Hubert Humphrey was saddled with a divided Democratic Party and an unpopular president when he failed to win the White House in 1968. But the vice president almost pulled off a remarkable come-from-behind victory even though he was hurt by George Wallace’s third-party bid that siphoned off the electoral votes of five historically Democratic Southern states.
Gore’s 2000 loss is the hardest to assess. Outgoing President Bill Clinton’s popularity was similar to Eisenhower’s in 1960, yet it’s a matter of intense dispute whether Gore lost because of voters’ disgust with Clinton (and their desire to “turn the page” on his scandal) or because Gore did not embrace the successes of the Clinton years more enthusiastically.
Of all the cases, 1952 may be the best analogy to 2008, though there are important differences with it and 2008.
Both elections took place in the shadow of widely unpopular wars (Korea and Iraq), with the out-party running on change and cleaning up Washington, D.C. Truman, like Bush, exercised executive power over the objection of Congress, such as seizing control of the nation’s steel mills, and his administration was beset by controversy.
It’s true that Democrats had controlled the White House for 20 years when 1952 rolled around, but the past eight years seem like at least 20 years to Bush’s critics.
The greatest difference between 1952 and 2008 is likely to be the nominees. In ’52, the non-incumbent party, the Republicans, nominated a popular war hero who was above partisan politics — a far cry from any of the top three Democrats competing for their party’s nomination this time. Democrats, in turn, nominated a liberal reformer who couldn’t compete with Ike’s reputation or experience.
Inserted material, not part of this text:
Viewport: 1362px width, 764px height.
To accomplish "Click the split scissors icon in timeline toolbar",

Those cases demonstrate that a popular outgoing president can’t automatically pass the White House on to his party’s next nominee. But there are too few cases to draw any conclusions about an unpopular president. In 1952, Truman clearly was a problem for Stevenson. But the two parties’ particular nominees in that race contributed to the Democrats’ problem.
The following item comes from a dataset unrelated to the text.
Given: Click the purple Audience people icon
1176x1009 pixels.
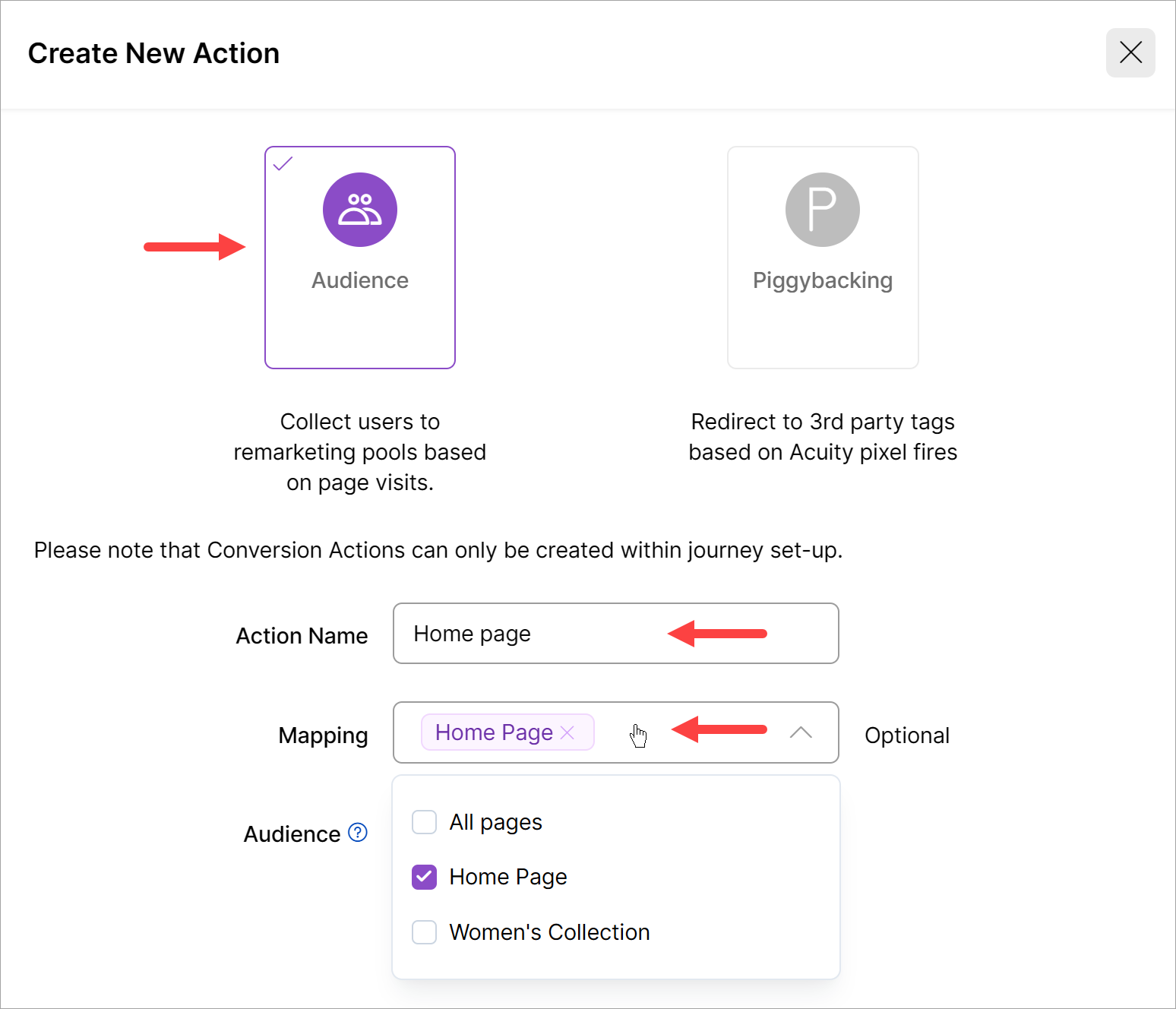Looking at the screenshot, I should click(359, 210).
This cycle, many Republicans are making the argument that in the 2008 election, George W. Bush will be irrelevant. Voters will have “turned the page” on him and will be looking toward the future rather than the past, they insist.
Some Republican strategists assert confidently that voters will be evaluating the party’s presidential nominee, not Bush, and that the party’s image will be repaired once Bush is perceived as part of the past, not the future.
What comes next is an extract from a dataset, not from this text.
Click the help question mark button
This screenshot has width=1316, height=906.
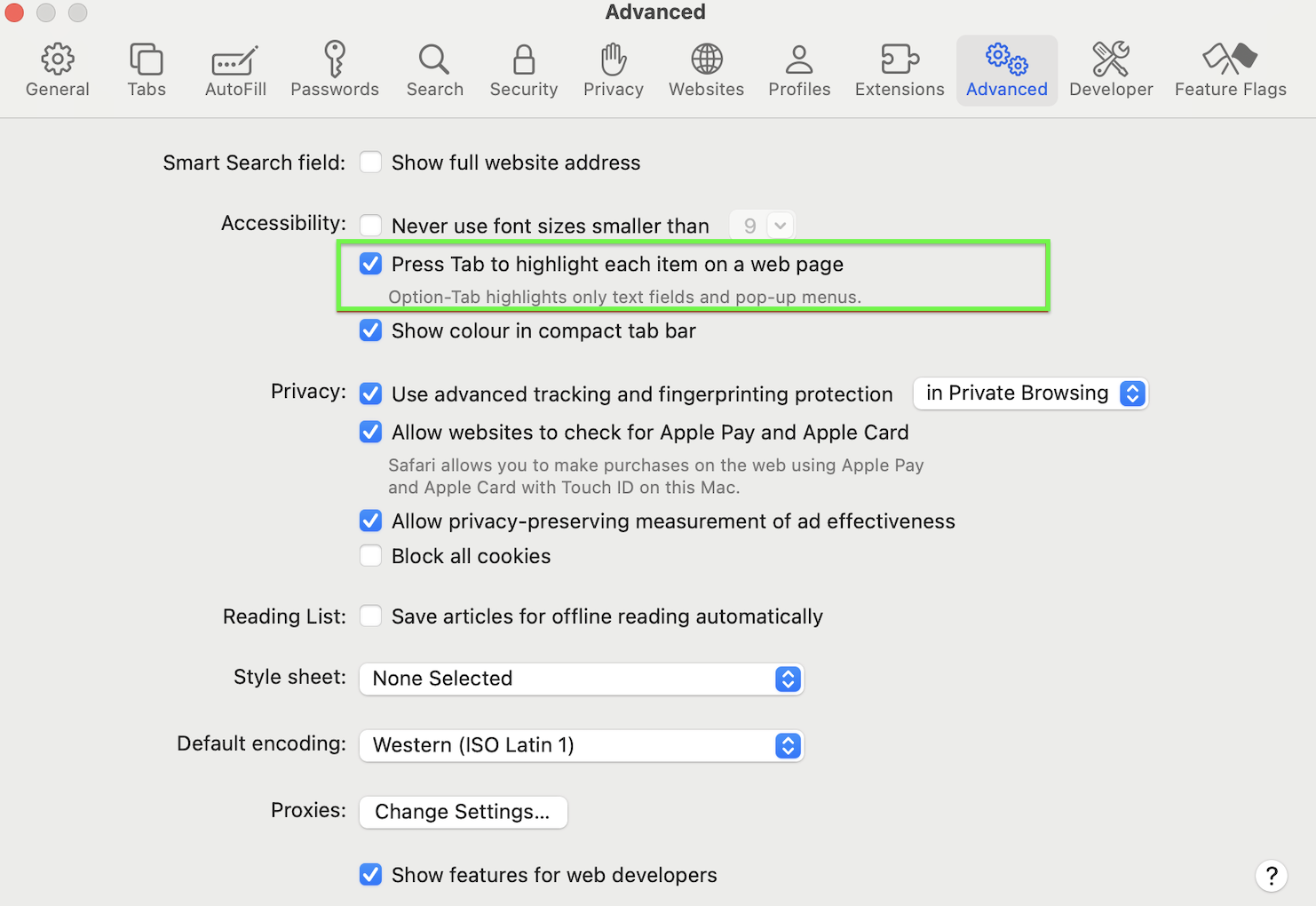(x=1271, y=875)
Democrats counter that while Bush will not be on the ballot, his war will still be going on and Republicans will not be able to run from his record or from their support for him during his presidency. They insist that the election will allow voters to choose between change and continuity, and that the Republicans will represent continuity and Democrats will represent change.
Who is more likely to be correct?
In midterms, many Americans vote retrospectively. That is, they base their decisions on past performance. In presidential elections, they tend to look forward, to evaluate the nominees on the basis of how they will perform in office.
But is it reasonable to believe that voters completely disregard past performance — a party’s past performance — when an unpopular president leaves office? Probably not.
After all, Democrats have plenty of tape of Bush making promises that were not kept and asserting truths that turned out not to be true. And they’ll be running against a party that has been defined for the past few years by its leader, the president of the United States. That means the Republican nominee for president will inevitably be the candidate of continuity rather than dramatic change, no matter how passionately he delivers a message of change.
It’s also true, however, that once the GOP has a presidential nominee, he will start to redefine the public’s image of the Republican Party. George W. Bush will seem less relevant, less important. But he will never disappear. That doesn’t doom the Republican nominee, but it puts him in a hole even before the race has begun.